El Ministerio Público inició una pericia contable sobre el proyecto de voladura y movimiento de tierra en el cerro denominado “El dedo de Dios”, ubicado dentro del tramo IV de la Carretera Interoceánica Sur y por la cual la empresa Andrade Gutiérrez y el consorcio Intersur son investigadas.

Según las investigaciones del Ministerio Público, las empresas que participaron en este proyecto habrían sobrevalorado las obras realizadas, lo que produjo un sobredimensionamiento ascendente a US$4’326.951.

La disposición fiscal ordena determinar el ingreso, egreso y destino de los pagos procedentes de la sobrevaloración hallada en el proyecto de concesión.

El perjuicio económico, según la fiscalía, fue sustentado a través del Informe Pericial 4-2006 de la contraloría y el informe de auditoría 601-2018.

Dicha información la brindó la fiscalía durante una audiencia pública realizada hoy ante la Sala Penal de Apelaciones, que evaluó el pedido de las empresas constructoras para anular la inhibición de sus bienes.

-Los sobrecostos-

Con estos elementos, el Ministerio Público respaldó la orden de inhibición que trabaron diversos bienes de la constructora Andrade Gutiérrez y de la empresa Intersur Concesiones.

“Los informes de contraloría son muy claros al determinar la materia de investigación y concluyeron que hubo sobredimensionamiento respecto al tramo construido por las empresas materia de investigación. Este sobredimensionamiento asciende a US$4’326.951”, se indicó.

En ese sentido, el representante de la fiscalía consideró que este “es un elemento fundado y grave. Y que es un elemento que sirve para medidas de coerción personales”.

Además, agregó el fiscal, la medida se encuentra fundada con la Carta 05-2012 donde Ositrán da cuenta de un sobrecosto cobrado al Estado peruano por la voladura de roca y material suelto que no fue ejecutada por el Consorcio Intersur, pero por la que terminaron cobrando US$1’188.707,31.

“Entonces, han venido a hacer sobredimensionamiento de obras por actividades no realizadas y le cobraron al Estado”, indicó el fiscal.

Es por ello que, en el caso de Intersur, que solicitó destrabar la inhibición de tres vehículos incautados por el juzgado, la fiscalía indicó que la empresa está investigada por el presunto delito de lavado de activos.

Por tanto, indicó que la medida de inhibición puede variar a medidas más gravosas, pero por ahora se está ante una medida para asegurar una futura reparación civil.

“El insertar dinero al sistema financiero es una acción que no puede pasar desapercibida. Esto ya es la colocación de activos, es la primera fase del lavado de activos […] Consideramos que el informe de Ositrán tiene elementos fundados y graves para seguir construyendo a nivel preliminar la investigación”, manifestó.

-Rechazan fundamentos-

Mario Flores Rivera, abogado de Andrade Gutiérrez, requirió dejar sin efecto la medida del juzgado de primera instancia, que dispuso la inhibición de un inmueble y tres vehículos.

Para sustentar el pedido, indicó que no se le corrió traslado del requerimiento de inhibición formulado por la fiscalía; por tanto, se afectó su derecho de defensa. Además, no se valoró los elementos de convicción adecuadamente, pues manifestó que los informes de contraloría no señalan a la empresa AG como responsable de los presuntos actos ilícitos.
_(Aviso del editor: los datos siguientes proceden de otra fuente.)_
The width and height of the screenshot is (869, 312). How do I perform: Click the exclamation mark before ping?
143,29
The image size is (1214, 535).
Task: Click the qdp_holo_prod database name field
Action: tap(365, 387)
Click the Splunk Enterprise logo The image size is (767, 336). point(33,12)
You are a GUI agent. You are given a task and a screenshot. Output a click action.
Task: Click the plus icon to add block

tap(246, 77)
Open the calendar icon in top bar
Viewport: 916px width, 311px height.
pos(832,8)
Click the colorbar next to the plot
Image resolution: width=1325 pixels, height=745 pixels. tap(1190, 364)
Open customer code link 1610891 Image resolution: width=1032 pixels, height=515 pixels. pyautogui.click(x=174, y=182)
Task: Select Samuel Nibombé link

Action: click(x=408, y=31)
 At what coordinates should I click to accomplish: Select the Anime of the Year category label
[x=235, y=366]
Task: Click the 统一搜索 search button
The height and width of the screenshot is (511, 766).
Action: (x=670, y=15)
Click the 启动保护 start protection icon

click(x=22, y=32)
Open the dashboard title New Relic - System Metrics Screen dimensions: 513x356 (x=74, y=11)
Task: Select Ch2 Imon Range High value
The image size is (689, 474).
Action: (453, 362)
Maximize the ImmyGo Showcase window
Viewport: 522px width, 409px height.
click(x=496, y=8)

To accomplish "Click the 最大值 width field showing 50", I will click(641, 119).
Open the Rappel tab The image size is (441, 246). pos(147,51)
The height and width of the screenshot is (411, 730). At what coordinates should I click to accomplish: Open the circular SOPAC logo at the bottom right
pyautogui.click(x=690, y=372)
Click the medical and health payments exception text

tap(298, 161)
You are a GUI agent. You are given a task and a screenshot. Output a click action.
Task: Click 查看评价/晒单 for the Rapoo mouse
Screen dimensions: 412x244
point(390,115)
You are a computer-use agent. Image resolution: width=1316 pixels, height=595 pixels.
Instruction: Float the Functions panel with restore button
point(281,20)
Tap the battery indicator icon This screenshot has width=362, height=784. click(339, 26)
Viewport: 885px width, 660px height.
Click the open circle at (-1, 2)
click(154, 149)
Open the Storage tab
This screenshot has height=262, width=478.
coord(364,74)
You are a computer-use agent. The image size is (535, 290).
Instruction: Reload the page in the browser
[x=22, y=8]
Indicó que no existen elementos que los vinculen a los presuntos actos ilícitos investigados por el Ministerio Público, pues refirió que quien estuvo vinculada a la ejecución de las obras en el tramo IV de la Carretera Interoceánica Sur fue la empresa Constructora Intersur y otras más.

“Somos socios fundadores de Intersur concesiones. Pero quien se ha encargado de ejecutar las obras son otras tres personas jurídicas que no es Andrade Gutiérrez”, anotó Flores.

Flores advirtió que no se puede determinar si existe perjuicio cuando el contrato aún continúa vigente.

De parte de Intersur Concesiones S.A, su abogado Manuel Asmat Rubio sostuvo que la fiscalía está tergiversando los elementos probatorios, al sostener que los informes de Contraloría o de Ositrán demuestren actos ilícitos.

“Lo único que llegan a acreditar en grado de probabilidad es un sobredimensionamiento, pero no acredita que esto sea consecuencia de un acto criminal. Por ejemplo, que sea consecuencia de una colusión”, anotó.

Los informes, dijo el abogado, tampoco muestran la intervención de Intersur Concesiones con la actividad de delito previo.

Finalmente, indicó que recién la pericia contable determinará cuál fue el destino del dinero del sobredimensionamiento.